The character formation now defined, we come to the intellectual life itself. Here again there is a priority to pursue in education: learning how to think. If there is something our modern world has completely forgotten how to do, it is the ability to think with clarity. We live in a society of permanent distraction where fleeting feelings, opinion polls, and the latest social media hypes are the ever-changing norm, usually not hindered by any deliberate process of careful reflection and ordered spoken or written public discourse. As the bestselling personal development author Robin Sharma puts it so well: “The majority is stuck in vague, imprecise thinking. And vague, imprecise thinking yields vague, imprecise results.”
Superficiality of thought and its resulting destructive action seems to be the norm today where basic science, logical argumentation and a healthy debate is routinely rejected in favor of whatever the new orthodoxy of groupthink claims is now to be the valid norm, and where any deviation is harshly punished with “social death” through de-platforming, ostracization, and censorship. An education—and for that matter a society, however, that seeks to make visible what lies hidden as a seed in the individual person, wants to form a new generation of thinkers. It aims to cultivate people who are unafraid to address the great and oftentimes controversial questions of life and society with profundity and truly open hearts and minds, and who are not afraid of inconvenient truths and facts, even if they contradict the shrill mainstream narrative of vague and imprecise thinking. Here there are no taboos or thoughtcrimes and here there is no blanket rejection of tradition and religion, or a one-sided moralizing reading of history. Instead, we learn and teach how to read thoroughly an ageless work of literature or philosophy and to carefully analyze its purpose and meaning. Here we learn and practice how to conduct an ordered intellectual discourse and exchange of ideas where not our opinions, feelings, and sensitivities are in the foreground, but rather a common effort to know, to understand and to grow into more mature human beings with a more informed conscience. We also learn that truth is a goal to attain, not an object to claim, since, in the wise words of Jacques Maritain, truth “does not depend on us but on what is.” Learning how to think requires true humility and the willingness to fully engage with oneself, with the other—a culture of encounter as Pope Francis would call it – and with the topic at hand. This is an exercise not suited for the faint hearted, the entitled, and the ideologized. It can only be undertaken by those who know that they do not know and thus desire to continue learning.

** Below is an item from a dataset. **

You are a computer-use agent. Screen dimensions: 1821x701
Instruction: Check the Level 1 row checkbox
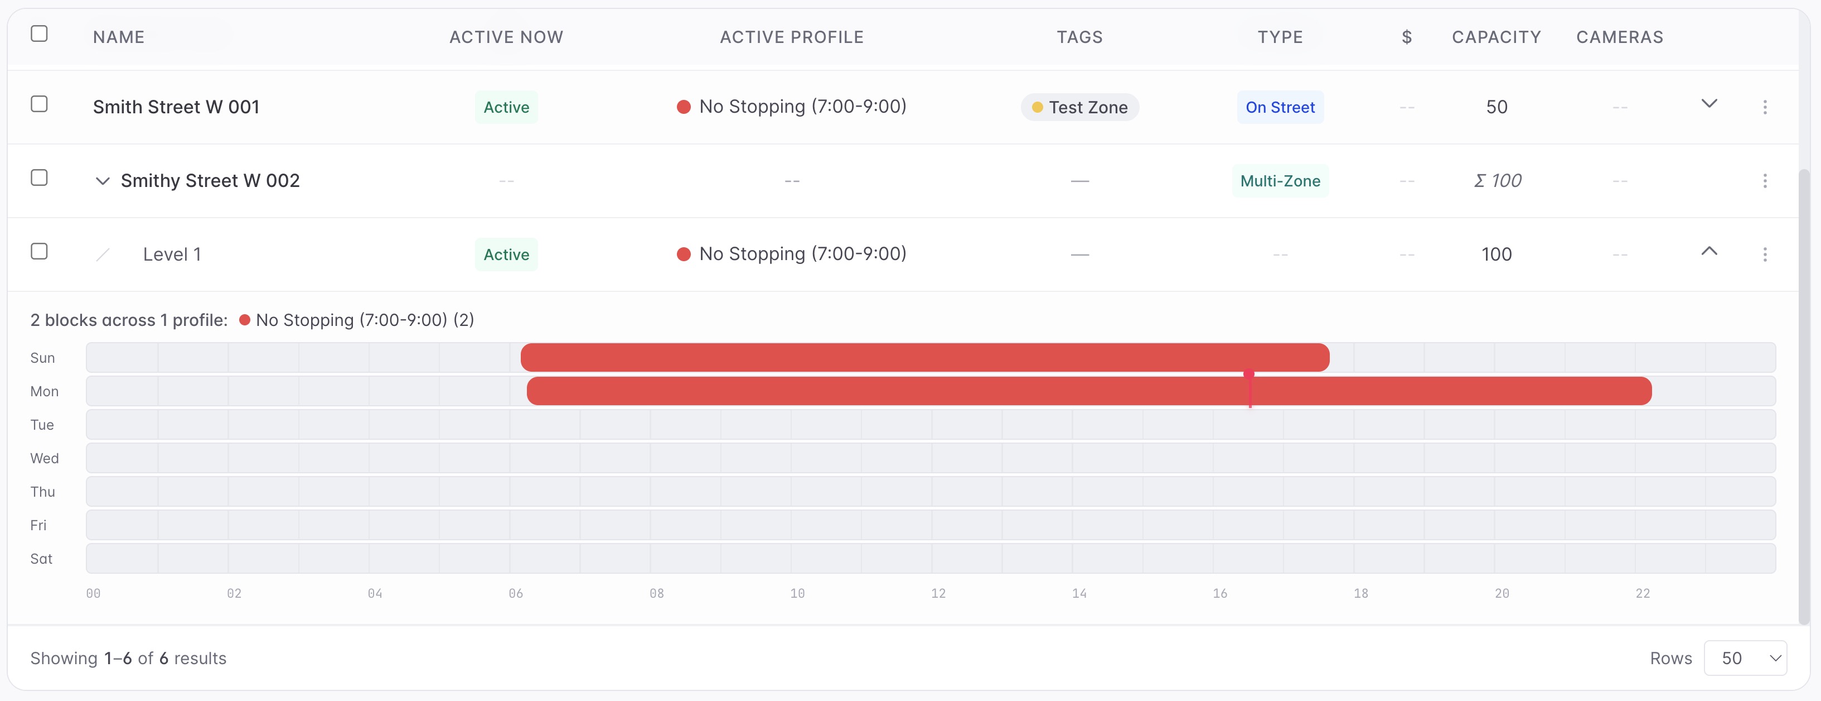tap(39, 250)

We now return to the title of this essay: what is education? In summary and based on the privilege of many years of experience in the field, I can answer this question as follows: Education is the seeking out, planting, and cultivating the seed that lies hidden in the heart and mind of every human being young and old. Doing so requires an atmosphere of truthfulness and beauty in which, through acquiring knowledge and the heroic practice of the virtues, the character of the individual person is continually shaped, strengthened, and inspired by uplifting human interactions, profound friendships, and a community where charity reigns supreme. Here the student is then enabled, with the help of the great minds of human history, to learn how to think, thus allowing for a life lived with a listening heart that sets its sights on the pursuit of the true, the good, and the beautiful. Education, therefore, is the art of learning how to live in accordance with the Creator God’s plan for humanity.